Aborsi dalam Perspektif Medis dan Sosial di Indonesia

Resiko dan Tindakan Pencegahan dalam Praktik Aborsi di Indonesia

Meskipun sudah diatur oleh hukum, Ikatan Dokter Indonesia (IDI) mengatakan, bahwa Aborsi tetap memiliki risiko tersendiri.(ft.simantab) 

 

simantab.com – Ketua Bidang Legislasi dan Advokasi Pengurus Besar Ikatan Dokter Indonesia (IDI), Ari Kusuma Januarto, mengungkapkan bahwa aborsi, meskipun sudah diatur oleh hukum, tetap memiliki risiko tersendiri. Prosedur medis ini bisa mempengaruhi kemampuan seorang wanita untuk hamil lagi di masa depan.

Dalam konferensi pers daring pada 2 Agustus 2024, Ari menjelaskan bahwa aborsi dilakukan untuk mengosongkan rahim. Kemampuan untuk hamil kembali setelah aborsi bisa bervariasi, tergantung pada banyak faktor yang berhubungan dengan prosedur tersebut.

- [Data Tersimpan]:
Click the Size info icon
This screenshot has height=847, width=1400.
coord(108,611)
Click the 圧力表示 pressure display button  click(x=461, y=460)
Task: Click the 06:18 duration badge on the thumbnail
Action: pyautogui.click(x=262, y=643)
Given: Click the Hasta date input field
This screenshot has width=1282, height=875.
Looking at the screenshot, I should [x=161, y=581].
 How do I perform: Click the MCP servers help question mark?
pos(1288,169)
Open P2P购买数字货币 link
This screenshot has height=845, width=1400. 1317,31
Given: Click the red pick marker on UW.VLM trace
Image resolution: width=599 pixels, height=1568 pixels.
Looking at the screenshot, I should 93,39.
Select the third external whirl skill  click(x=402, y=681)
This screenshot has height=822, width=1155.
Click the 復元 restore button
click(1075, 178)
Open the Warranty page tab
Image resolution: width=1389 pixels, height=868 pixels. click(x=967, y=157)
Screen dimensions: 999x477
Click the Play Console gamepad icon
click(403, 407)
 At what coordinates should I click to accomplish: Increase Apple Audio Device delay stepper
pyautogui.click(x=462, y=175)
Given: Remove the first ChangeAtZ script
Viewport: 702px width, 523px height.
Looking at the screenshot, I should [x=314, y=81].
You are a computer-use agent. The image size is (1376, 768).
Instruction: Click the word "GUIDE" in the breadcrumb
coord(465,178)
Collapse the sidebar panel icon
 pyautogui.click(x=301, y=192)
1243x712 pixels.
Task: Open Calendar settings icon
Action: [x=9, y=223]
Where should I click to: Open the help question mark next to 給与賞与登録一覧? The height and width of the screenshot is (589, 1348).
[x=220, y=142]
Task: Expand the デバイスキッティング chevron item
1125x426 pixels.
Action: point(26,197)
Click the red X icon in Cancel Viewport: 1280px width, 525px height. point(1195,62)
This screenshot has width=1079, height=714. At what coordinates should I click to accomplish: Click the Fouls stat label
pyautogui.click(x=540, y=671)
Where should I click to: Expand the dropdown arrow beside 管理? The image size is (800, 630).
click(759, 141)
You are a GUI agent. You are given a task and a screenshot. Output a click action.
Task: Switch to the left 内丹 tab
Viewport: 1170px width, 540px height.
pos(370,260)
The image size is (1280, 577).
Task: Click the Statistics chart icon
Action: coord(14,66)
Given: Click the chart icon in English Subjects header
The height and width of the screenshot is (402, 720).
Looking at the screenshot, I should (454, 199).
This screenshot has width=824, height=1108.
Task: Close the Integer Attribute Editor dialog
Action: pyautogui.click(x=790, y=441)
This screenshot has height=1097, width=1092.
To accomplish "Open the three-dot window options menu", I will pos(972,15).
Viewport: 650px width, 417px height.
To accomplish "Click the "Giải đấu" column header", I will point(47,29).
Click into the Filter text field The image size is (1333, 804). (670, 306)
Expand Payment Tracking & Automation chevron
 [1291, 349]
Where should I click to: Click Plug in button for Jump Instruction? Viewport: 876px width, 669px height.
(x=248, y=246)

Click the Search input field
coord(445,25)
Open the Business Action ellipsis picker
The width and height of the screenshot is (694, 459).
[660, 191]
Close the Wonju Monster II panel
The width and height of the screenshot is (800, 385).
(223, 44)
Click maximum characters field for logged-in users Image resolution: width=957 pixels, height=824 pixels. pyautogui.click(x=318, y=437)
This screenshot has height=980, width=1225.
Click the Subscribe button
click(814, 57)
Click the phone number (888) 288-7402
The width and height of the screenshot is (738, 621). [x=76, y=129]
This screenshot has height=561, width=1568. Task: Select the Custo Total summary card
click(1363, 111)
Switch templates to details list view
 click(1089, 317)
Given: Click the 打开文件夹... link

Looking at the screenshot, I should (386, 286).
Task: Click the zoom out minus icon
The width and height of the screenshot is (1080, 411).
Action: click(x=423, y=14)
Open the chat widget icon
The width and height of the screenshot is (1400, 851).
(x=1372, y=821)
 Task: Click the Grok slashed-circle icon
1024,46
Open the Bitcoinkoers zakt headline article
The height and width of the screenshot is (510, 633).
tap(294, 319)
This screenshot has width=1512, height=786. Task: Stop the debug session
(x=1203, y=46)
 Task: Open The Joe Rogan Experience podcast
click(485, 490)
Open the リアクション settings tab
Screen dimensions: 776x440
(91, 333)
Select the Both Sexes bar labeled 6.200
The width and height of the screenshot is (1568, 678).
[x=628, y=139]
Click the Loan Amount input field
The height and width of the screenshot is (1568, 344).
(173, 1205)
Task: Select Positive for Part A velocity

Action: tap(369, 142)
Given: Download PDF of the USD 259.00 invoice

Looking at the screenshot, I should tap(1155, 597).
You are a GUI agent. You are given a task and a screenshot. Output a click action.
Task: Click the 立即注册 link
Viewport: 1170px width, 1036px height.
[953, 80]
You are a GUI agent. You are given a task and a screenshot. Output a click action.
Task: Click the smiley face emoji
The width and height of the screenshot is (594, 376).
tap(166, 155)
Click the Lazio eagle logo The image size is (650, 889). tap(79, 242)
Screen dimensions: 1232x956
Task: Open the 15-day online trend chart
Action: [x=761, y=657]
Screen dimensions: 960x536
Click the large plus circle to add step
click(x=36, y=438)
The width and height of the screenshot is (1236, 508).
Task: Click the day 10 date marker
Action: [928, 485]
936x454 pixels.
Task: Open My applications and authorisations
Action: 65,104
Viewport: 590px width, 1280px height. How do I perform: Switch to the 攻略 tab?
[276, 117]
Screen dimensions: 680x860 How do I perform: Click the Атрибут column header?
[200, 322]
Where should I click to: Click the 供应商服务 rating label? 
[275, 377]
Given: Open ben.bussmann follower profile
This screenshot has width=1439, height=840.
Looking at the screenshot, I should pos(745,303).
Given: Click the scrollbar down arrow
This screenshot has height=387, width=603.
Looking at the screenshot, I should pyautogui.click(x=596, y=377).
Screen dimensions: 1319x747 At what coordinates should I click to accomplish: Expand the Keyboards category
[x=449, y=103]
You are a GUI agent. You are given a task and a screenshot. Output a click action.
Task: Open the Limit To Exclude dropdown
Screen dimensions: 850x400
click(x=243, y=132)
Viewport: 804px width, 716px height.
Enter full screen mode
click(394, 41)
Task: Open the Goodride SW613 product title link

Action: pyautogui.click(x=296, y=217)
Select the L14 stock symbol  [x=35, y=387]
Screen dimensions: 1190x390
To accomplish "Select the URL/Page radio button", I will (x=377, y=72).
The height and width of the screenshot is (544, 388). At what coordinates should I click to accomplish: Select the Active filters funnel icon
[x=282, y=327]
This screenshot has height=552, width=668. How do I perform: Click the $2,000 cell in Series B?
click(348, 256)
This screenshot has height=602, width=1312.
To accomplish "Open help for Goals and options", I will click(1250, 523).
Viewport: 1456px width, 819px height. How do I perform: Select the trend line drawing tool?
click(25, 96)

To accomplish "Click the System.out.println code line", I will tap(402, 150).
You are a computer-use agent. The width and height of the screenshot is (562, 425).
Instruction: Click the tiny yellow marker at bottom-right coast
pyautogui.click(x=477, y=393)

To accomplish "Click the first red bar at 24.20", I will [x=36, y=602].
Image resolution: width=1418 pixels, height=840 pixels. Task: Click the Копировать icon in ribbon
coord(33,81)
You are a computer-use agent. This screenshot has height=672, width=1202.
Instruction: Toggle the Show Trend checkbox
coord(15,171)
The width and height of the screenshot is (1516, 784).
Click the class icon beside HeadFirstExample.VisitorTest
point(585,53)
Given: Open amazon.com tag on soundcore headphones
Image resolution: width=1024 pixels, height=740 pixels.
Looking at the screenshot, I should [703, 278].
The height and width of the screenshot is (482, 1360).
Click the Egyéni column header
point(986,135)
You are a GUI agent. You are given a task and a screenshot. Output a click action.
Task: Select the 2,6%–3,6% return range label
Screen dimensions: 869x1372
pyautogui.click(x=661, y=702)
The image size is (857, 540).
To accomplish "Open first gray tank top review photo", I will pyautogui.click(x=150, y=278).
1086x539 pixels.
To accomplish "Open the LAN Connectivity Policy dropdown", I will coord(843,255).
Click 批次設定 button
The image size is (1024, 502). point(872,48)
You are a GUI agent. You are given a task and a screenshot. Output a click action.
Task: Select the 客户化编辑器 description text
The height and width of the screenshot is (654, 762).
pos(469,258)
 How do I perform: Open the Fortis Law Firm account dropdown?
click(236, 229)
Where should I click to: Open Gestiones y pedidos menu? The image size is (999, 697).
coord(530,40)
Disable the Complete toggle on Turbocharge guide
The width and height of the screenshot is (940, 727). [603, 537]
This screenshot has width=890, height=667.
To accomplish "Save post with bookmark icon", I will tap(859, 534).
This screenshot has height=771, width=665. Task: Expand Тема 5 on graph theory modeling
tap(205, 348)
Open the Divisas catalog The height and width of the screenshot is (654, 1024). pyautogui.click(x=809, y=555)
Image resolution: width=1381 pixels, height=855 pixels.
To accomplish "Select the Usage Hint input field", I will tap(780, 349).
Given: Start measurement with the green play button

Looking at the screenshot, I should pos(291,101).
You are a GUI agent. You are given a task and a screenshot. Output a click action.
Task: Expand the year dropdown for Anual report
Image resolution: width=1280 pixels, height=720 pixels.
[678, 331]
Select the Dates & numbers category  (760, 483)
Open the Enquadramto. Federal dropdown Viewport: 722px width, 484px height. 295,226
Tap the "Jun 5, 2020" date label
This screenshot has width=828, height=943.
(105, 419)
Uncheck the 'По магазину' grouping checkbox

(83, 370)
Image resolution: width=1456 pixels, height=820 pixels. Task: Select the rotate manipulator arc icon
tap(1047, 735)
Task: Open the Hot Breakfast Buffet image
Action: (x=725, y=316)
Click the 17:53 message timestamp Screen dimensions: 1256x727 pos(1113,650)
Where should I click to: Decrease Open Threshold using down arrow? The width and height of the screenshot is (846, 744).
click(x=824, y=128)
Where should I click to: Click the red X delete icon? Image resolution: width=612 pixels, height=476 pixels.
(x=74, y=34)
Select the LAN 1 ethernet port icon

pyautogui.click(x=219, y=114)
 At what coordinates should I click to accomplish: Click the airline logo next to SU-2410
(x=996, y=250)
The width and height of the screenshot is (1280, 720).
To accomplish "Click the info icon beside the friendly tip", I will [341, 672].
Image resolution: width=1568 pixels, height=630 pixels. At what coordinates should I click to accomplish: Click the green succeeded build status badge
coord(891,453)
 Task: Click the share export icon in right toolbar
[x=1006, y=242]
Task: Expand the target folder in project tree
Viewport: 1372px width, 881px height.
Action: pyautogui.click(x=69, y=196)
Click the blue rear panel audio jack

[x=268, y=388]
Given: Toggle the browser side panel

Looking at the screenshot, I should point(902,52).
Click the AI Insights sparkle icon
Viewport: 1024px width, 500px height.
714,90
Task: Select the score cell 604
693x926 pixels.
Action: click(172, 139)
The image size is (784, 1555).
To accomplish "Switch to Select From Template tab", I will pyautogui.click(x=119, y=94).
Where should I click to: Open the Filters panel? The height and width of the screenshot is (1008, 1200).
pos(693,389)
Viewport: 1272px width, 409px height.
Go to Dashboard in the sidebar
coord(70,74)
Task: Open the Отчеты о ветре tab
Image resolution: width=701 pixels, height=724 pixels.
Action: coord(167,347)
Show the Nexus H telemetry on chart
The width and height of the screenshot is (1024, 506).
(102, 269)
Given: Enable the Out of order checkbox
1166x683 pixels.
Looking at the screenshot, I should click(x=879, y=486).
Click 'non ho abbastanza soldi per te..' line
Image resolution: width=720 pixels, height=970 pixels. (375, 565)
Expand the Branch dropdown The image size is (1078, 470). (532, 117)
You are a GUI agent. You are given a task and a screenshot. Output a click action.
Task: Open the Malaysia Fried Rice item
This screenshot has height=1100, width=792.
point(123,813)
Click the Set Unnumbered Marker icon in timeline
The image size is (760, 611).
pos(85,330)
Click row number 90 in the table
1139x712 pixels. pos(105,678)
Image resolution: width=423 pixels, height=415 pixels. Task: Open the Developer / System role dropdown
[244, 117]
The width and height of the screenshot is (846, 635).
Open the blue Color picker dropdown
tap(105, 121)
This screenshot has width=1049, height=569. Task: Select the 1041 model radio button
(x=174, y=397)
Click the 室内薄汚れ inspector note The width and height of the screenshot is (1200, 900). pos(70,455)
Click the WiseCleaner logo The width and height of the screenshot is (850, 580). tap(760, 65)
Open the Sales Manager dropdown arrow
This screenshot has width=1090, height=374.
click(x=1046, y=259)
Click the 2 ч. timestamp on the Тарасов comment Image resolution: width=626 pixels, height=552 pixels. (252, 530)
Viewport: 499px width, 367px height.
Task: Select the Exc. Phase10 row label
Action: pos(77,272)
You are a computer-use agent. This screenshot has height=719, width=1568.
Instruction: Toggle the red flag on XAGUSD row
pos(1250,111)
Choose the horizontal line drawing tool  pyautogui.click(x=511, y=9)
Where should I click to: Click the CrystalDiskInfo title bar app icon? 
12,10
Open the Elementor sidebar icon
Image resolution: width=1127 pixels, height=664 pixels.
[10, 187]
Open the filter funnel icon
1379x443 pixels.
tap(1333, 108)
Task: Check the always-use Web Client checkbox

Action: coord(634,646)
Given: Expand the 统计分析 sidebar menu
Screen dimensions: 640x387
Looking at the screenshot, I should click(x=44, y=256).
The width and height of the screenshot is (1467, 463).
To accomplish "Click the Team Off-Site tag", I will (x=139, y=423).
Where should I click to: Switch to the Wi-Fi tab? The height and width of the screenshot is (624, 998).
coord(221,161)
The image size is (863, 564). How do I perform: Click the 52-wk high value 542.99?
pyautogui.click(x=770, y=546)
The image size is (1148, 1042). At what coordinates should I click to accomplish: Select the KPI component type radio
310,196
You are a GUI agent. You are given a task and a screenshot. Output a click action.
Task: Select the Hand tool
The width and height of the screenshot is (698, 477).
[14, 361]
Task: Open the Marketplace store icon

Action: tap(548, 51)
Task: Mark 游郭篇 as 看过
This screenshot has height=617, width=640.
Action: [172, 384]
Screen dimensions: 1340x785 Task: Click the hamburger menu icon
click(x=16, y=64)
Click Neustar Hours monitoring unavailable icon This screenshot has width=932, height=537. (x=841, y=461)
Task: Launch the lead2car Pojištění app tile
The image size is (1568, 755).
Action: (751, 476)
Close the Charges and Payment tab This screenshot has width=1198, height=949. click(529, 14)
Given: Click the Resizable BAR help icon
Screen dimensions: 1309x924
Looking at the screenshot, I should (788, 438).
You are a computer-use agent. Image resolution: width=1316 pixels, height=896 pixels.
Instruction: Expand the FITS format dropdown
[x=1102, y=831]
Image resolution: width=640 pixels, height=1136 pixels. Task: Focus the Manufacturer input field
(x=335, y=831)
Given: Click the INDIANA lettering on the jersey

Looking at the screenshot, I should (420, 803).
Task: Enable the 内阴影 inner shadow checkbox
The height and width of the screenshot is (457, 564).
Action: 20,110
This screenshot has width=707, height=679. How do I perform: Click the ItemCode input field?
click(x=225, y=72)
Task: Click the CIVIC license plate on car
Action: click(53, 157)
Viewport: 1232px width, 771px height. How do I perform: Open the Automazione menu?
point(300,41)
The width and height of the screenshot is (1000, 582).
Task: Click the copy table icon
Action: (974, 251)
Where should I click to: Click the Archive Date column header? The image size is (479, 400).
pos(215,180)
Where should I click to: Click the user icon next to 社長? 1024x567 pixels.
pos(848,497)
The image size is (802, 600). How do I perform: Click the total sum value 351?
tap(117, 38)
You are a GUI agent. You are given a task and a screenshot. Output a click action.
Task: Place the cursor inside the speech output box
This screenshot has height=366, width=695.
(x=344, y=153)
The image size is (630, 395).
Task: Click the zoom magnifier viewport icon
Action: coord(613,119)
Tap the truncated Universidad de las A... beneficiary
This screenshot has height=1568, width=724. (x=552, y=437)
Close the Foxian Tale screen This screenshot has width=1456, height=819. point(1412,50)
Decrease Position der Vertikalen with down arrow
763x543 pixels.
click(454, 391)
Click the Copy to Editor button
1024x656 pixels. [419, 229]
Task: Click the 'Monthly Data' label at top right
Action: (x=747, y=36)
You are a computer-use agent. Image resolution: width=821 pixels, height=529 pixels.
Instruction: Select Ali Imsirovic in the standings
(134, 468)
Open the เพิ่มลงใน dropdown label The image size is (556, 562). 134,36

- [Tugas yang Dikerjakan]:
1. Rangkum artikel tentang risiko aborsi di atas dalam dua kalimat.
2. Teruskan artikel tentang risiko aborsi di atas, dimulai setelah kalimat terakhirnya.

- [Hasil Latihan]:
1. Ketua Bidang Legislasi dan Advokasi Pengurus Besar IDI, Ari Kusuma Januarto, menyatakan bahwa aborsi, meskipun sudah diatur oleh hukum, tetap memiliki risiko tersendiri, termasuk dapat memengaruhi kemampuan seorang wanita untuk hamil lagi di masa depan. Dalam konferensi pers daring pada 2 Agustus 2024, ia menjelaskan bahwa aborsi dilakukan untuk mengosongkan rahim dan bahwa kemampuan hamil kembali sesudahnya bervariasi, tergantung pada banyak faktor yang berhubungan dengan prosedur tersebut.

2.
Presiden Joko Widodo mengesahkan Peraturan Pemerintah (PP) Nomor 28 Tahun 2024, sebagai pelaksana Undang-Undang Nomor 17 Tahun 2023 tentang Kesehatan, yang mencakup aturan terkait praktik aborsi bersyarat. Pasal 120 PP tersebut mengizinkan dokter untuk melakukan aborsi dalam kasus kehamilan akibat tindak pidana perkosaan atau kekerasan seksual lainnya, dengan syarat adanya persetujuan dari perempuan hamil dan suaminya, kecuali untuk korban perkosaan.

Ari menekankan bahwa pengangkatan janin harus dilakukan melalui prosedur medis yang terukur dan teruji untuk meminimalkan risiko kesehatan.

Ia juga menyoroti fenomena aborsi yang dilakukan oleh dukun beranak di banyak wilayah Indonesia, yang memiliki risiko tinggi akibat peralatan yang terbatas. IDI telah mengadakan sosialisasi dan pelatihan untuk para dukun beranak agar mereka bisa berkolaborasi dengan dokter.

Salah satu risiko terbesar dari aborsi adalah pendarahan fatal dan infeksi akibat kurangnya kebersihan. Selain itu, aborsi juga dapat menimbulkan trauma psikologis, terutama bagi perempuan korban pemerkosaan. Oleh karena itu, penting untuk menggabungkan prosedur aborsi dengan terapi psikologis. (t.co)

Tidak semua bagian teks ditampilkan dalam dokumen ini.